[WHAT IS NEEDED] Starting with the line that contains "[Vkontakte] (890, 581)" and stopping after the line that contains "Haqqımızda (598, 1367)", return each line below exactly as written, with no others.

[DATA SUPPLIED]
══════

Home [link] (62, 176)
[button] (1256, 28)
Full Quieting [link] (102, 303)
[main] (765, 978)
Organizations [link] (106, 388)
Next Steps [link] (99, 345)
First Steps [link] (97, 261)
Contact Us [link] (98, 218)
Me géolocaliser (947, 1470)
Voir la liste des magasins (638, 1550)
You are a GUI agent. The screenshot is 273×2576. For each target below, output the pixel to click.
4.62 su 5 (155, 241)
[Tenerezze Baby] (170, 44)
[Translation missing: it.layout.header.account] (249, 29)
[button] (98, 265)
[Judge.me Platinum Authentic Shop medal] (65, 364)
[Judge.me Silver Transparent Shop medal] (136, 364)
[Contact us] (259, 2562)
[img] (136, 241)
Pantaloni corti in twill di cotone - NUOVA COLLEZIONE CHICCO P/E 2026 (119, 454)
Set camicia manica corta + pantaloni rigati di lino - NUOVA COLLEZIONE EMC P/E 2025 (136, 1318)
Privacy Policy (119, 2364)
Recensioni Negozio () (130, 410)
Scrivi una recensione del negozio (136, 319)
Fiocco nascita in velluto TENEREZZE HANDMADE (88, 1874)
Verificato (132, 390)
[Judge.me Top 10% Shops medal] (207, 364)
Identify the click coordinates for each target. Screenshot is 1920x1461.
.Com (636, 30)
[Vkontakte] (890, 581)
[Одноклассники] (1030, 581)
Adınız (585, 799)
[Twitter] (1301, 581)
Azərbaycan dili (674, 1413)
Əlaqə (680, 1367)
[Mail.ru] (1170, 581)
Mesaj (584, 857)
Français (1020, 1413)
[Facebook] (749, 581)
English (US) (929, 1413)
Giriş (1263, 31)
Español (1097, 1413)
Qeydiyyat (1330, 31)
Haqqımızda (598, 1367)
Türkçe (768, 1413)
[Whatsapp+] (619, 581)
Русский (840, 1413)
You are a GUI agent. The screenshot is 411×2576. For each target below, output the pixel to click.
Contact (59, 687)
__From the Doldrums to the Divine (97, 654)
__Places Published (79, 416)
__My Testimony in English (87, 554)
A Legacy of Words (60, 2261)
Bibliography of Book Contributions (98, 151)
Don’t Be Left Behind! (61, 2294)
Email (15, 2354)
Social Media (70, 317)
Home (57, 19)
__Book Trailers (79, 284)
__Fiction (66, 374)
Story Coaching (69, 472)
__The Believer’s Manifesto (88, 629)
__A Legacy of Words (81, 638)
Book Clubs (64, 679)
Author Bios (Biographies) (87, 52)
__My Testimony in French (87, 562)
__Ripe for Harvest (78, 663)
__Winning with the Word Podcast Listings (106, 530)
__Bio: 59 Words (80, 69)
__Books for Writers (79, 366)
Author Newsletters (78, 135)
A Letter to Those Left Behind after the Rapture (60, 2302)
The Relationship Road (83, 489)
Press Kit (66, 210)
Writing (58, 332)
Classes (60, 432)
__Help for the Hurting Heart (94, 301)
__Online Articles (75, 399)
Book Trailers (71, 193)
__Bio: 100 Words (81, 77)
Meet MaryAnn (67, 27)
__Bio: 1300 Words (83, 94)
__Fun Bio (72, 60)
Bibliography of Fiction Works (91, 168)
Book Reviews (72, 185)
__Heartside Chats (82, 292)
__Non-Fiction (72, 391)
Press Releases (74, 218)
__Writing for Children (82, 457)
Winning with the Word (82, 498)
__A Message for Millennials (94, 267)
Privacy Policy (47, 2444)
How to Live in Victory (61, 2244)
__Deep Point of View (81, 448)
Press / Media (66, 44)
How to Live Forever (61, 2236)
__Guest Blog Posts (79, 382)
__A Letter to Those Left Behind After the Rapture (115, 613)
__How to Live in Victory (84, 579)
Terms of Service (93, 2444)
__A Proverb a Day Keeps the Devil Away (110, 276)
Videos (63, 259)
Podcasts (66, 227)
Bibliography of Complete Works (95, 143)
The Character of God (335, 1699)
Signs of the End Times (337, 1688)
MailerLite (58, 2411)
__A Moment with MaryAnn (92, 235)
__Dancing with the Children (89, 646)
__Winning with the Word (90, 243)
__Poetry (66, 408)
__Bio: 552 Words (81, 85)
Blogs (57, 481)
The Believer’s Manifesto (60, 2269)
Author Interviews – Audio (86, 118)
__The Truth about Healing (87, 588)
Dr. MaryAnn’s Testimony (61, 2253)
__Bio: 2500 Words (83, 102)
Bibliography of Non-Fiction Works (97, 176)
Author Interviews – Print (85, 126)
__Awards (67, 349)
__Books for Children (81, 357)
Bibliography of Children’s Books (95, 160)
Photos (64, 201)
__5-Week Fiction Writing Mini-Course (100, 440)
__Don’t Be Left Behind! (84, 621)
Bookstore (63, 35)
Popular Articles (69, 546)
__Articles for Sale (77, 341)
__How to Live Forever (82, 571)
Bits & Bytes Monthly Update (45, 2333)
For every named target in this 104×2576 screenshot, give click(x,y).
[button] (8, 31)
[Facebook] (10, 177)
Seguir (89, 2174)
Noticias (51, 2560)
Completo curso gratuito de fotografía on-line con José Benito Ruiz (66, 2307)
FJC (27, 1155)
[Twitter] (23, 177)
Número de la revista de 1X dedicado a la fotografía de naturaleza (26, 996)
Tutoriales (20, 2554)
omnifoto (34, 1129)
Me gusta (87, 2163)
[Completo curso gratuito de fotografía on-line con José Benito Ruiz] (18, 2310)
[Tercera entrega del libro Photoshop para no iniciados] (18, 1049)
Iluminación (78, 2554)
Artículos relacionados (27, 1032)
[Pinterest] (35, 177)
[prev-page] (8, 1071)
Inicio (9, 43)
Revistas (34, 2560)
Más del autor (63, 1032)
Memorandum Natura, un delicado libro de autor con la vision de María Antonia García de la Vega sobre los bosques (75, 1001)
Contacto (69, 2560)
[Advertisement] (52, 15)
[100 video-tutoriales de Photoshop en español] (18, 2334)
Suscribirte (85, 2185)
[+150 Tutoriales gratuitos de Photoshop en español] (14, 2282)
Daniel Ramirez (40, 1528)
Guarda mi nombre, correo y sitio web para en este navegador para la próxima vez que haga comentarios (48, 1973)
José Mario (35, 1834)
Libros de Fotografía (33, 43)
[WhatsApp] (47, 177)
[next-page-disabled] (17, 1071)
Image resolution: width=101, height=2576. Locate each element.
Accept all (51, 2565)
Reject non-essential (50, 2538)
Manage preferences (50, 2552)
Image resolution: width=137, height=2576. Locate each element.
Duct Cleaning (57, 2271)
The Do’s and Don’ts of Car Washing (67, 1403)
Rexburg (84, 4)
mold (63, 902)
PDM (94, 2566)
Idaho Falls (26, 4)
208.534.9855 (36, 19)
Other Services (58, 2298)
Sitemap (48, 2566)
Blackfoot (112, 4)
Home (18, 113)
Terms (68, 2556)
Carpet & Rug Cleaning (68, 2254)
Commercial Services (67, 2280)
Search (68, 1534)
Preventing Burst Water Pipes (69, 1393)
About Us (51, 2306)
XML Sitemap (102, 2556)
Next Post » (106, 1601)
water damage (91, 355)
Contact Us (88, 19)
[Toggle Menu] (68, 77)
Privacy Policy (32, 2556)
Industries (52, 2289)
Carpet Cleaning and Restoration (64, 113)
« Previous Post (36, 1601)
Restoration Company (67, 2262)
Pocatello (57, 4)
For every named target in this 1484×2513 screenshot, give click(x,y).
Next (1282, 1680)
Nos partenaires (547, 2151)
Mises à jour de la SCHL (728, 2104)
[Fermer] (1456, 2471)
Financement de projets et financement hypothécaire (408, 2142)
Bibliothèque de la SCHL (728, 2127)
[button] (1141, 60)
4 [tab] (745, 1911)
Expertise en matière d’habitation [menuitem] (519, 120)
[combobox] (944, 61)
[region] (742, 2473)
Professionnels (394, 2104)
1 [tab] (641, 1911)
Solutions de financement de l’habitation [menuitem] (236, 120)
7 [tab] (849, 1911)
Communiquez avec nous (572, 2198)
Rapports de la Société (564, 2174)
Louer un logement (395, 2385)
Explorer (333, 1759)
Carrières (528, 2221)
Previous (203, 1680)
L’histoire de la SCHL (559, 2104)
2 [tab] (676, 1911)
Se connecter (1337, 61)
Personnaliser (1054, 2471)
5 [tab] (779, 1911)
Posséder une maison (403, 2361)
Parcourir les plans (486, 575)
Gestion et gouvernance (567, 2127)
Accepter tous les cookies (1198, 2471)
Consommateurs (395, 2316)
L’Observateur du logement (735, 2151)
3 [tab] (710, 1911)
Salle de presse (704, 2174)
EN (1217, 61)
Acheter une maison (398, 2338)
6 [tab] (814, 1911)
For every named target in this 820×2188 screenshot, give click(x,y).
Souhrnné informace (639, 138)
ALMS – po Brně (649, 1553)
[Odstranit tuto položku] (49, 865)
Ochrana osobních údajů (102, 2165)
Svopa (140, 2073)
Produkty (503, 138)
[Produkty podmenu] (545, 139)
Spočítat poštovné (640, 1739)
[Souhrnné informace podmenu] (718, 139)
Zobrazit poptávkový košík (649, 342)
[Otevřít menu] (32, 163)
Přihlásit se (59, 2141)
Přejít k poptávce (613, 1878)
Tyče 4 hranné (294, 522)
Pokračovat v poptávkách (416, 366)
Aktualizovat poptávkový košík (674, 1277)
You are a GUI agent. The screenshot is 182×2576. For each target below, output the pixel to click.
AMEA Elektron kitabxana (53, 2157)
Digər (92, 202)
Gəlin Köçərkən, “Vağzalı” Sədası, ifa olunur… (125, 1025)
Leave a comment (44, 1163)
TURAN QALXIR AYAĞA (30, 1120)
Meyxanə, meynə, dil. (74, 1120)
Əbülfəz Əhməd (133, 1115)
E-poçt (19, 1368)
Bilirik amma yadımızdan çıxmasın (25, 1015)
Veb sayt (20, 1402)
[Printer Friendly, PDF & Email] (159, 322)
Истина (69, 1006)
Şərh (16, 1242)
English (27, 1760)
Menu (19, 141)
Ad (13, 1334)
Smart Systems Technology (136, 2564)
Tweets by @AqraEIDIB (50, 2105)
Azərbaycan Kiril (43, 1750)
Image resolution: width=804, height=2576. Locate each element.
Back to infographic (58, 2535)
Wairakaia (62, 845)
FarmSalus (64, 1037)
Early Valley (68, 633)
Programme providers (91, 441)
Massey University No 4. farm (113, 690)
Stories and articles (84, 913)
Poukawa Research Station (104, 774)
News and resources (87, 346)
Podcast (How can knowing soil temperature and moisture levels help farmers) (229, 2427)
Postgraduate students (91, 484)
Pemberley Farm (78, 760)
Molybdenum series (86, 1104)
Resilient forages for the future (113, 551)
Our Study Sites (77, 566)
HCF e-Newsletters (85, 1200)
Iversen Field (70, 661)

══════

[EXERCISE RESULT]
[Vkontakte] (890, 581)
[Одноклассники] (1030, 581)
Adınız (585, 799)
[Twitter] (1301, 581)
Azərbaycan dili (674, 1413)
Əlaqə (680, 1367)
[Mail.ru] (1170, 581)
Mesaj (584, 857)
Français (1020, 1413)
[Facebook] (749, 581)
English (US) (929, 1413)
Giriş (1263, 31)
Español (1097, 1413)
Qeydiyyat (1330, 31)
Haqqımızda (598, 1367)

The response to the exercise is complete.